April 15 (UPI) — Nerve stimulation treatments are effective for reducing pain in patients recovering from orthopedic surgery and limit the need for potentially addictive opioid medications, a study published Thursday by the journal Anesthesiology found.
A treatment called percutaneous peripheral nerve stimulation lowered patients’ post-operative pain scores after common procedures by an average of 50%, the data showed.
The treatment delivers small amounts of electricity to surgically affected nerves and interrupts the transmission of pain signals to the brain, the researchers said.
In addition, patients’ use of opioid-based pain medications dropped by 80% during the first week after the treatments, according to the researchers, who described the findings as “impressive.”

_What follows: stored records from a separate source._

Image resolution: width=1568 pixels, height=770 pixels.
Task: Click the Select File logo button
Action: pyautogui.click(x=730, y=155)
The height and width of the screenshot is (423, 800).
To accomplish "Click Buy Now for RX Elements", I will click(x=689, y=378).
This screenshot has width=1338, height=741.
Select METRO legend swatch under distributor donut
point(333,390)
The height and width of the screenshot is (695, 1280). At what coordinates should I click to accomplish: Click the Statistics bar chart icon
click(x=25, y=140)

The benefits of postoperative nerve stimulation were “much greater than what we had anticipated,” researchers from the University of California-San Diego wrote.
The results “stand on their own and indicate that percutaneous peripheral nerve stimulation is highly effective for acute pain,” they said.

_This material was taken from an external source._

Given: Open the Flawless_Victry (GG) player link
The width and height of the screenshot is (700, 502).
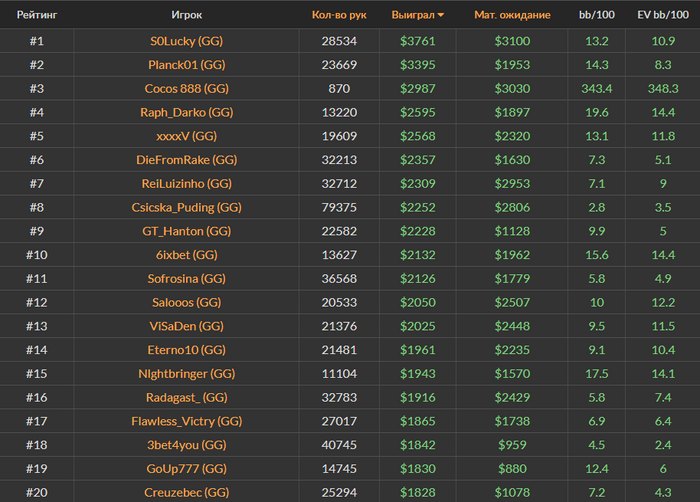Looking at the screenshot, I should click(186, 421).
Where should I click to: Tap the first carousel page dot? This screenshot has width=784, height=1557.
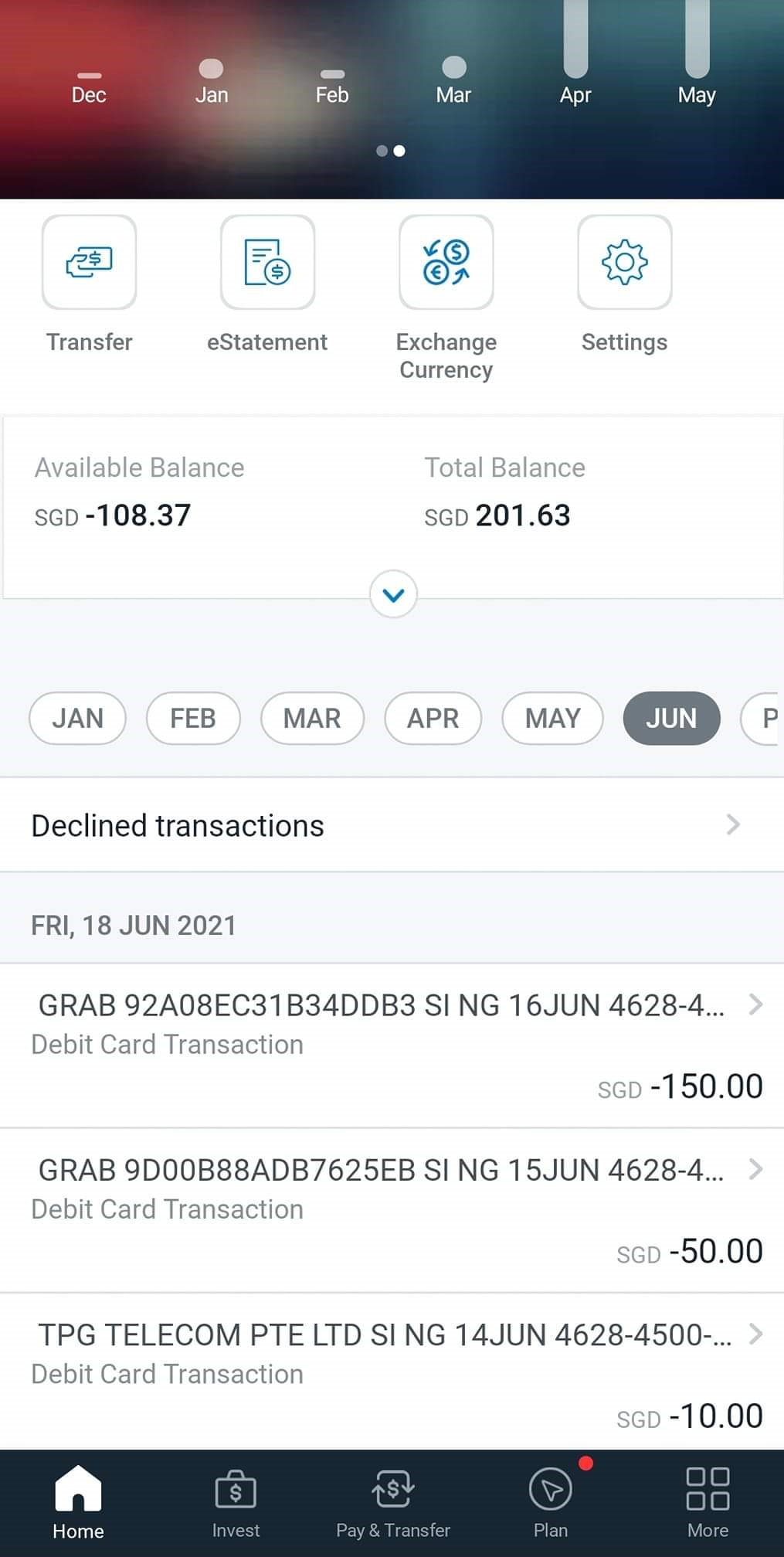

Reducing the need for opioid-based pain medications after surgical procedures has become a point of emphasis in recent years due to the risk that patients might become addicted to the drugs.

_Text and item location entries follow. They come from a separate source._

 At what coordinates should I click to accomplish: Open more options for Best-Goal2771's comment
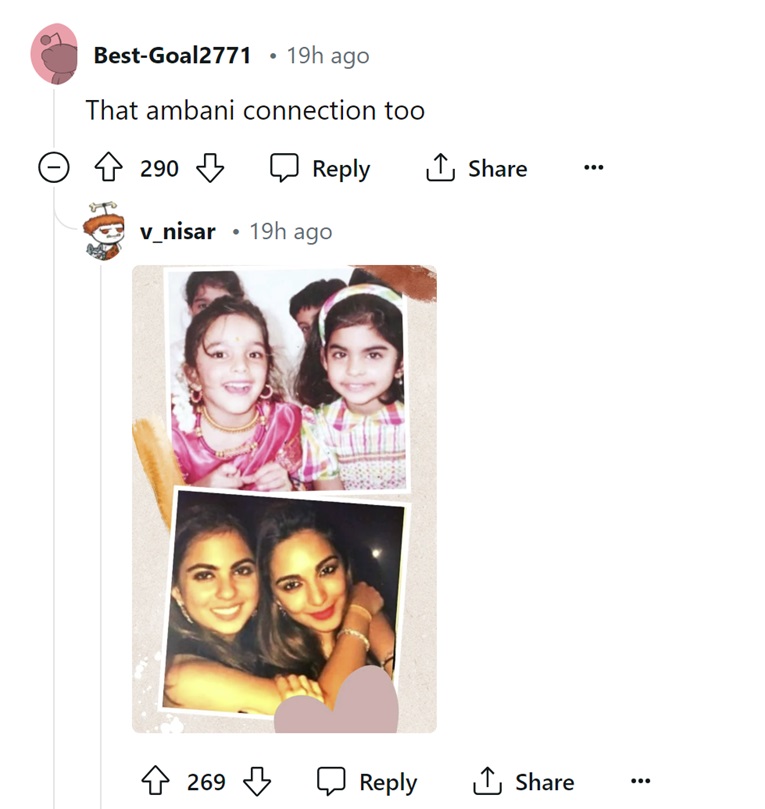593,169
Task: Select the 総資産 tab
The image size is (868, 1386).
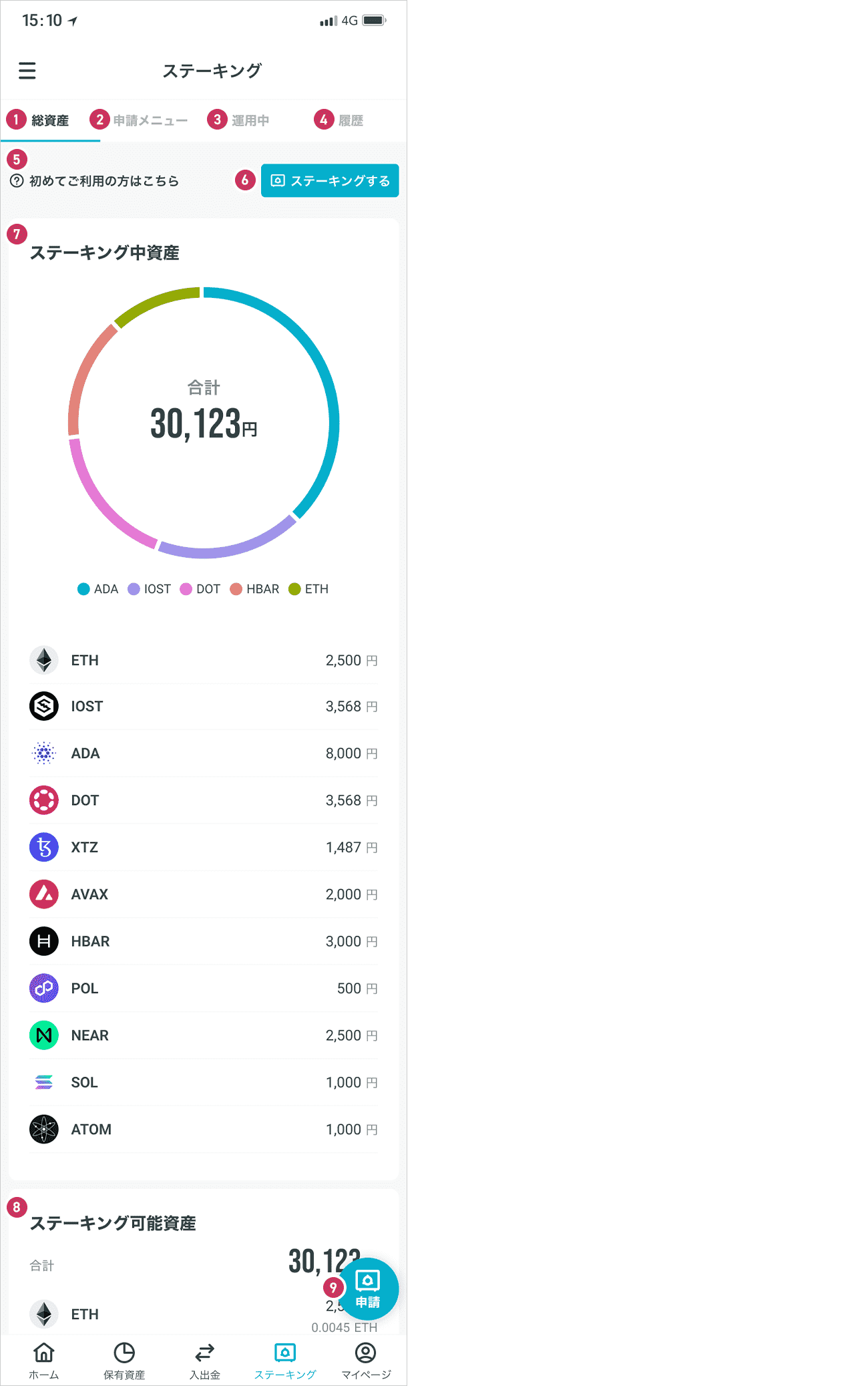Action: coord(50,120)
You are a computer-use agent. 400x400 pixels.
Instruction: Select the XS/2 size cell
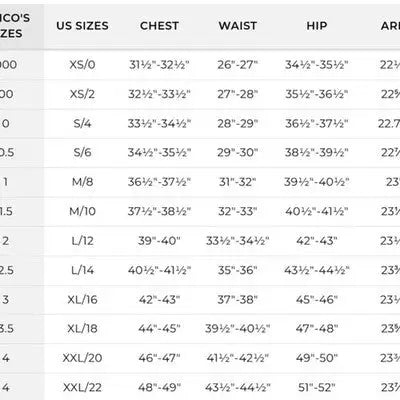[82, 94]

Prescription opioid-based pain medications have helped fuel an “epidemic” of abuse and misuse of these drugs, which have similar intoxicating effects to illegal drugs such as “heroin,” according to the National Institute on Drug Abuse.
For this study, the researchers enrolled 65 adults who underwent a common outpatient joint surgery, such as foot bunion removal and shoulder rotator cuff repair.
All study participants had electrical leads placed near the nerve or nerves that serve the surgical joints, with half of them receiving active electrical stimulation adjusted to achieve the desired sensory change sometimes described as feeling like a “pleasant massage,” the researchers said.
The remaining participants received an inactive treatment, with a pulse generator that appeared to function normally, but did not deliver electrical current, according to the researchers.
After one week, participants who received active percutaneous peripheral nerve stimulation showed significantly lower pain ratings, with average scores on a zero-to-10 scale of about 1, compared to just over 3 in the sham treatment group, the data showed.
Participants in the active treatment group used, on average, about 5 milligrams of opioid pain relievers during the first week following surgery, or about one-tenth of the amount used by those the in the sham treatment group, the researchers said.
“Percutaneous peripheral nerve stimulation will most likely prove the optimal management after painful surgical procedures,” they wrote.